Problem requirements
In the records below, find the line containing "Image resolution: width=1363" and repeat it and every line after it exactly, without pictures.

Provided entries
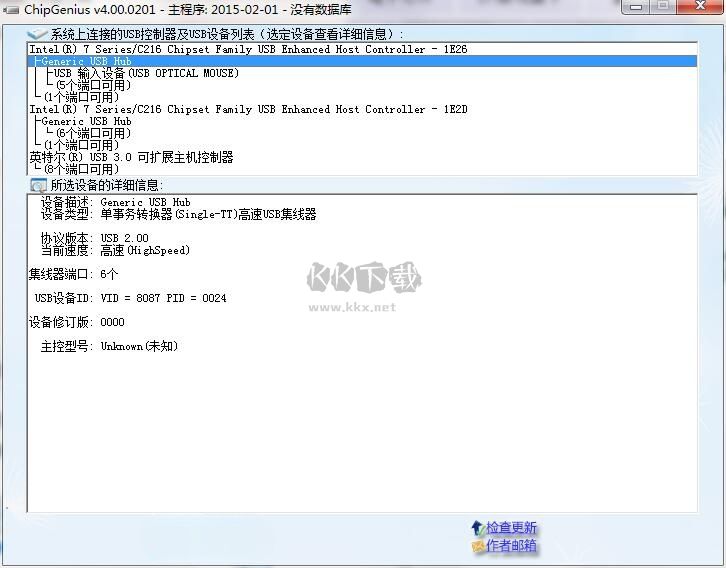
Task: Select the second Generic USB Hub entry
Action: 86,121
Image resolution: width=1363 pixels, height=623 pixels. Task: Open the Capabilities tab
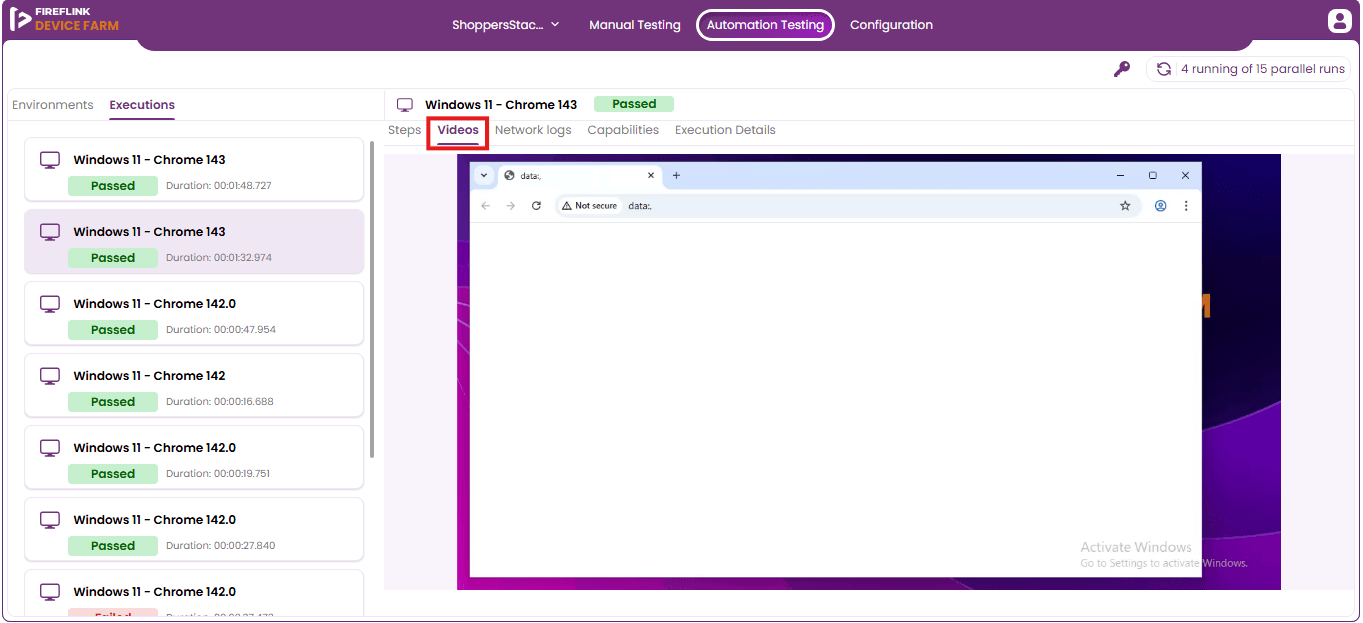(623, 130)
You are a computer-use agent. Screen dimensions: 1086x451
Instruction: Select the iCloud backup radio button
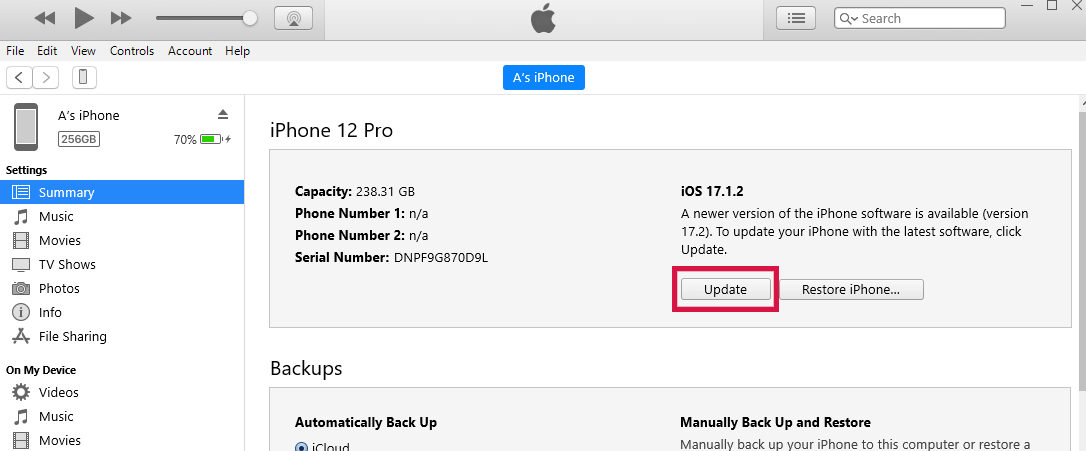[x=301, y=446]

Solution to the problem
Image resolution: width=1363 pixels, height=623 pixels. Task: Open the Capabilities tab
(623, 130)
You are a computer-use agent. Screen dimensions: 1086x451
Instruction: Select the iCloud backup radio button
[x=301, y=446]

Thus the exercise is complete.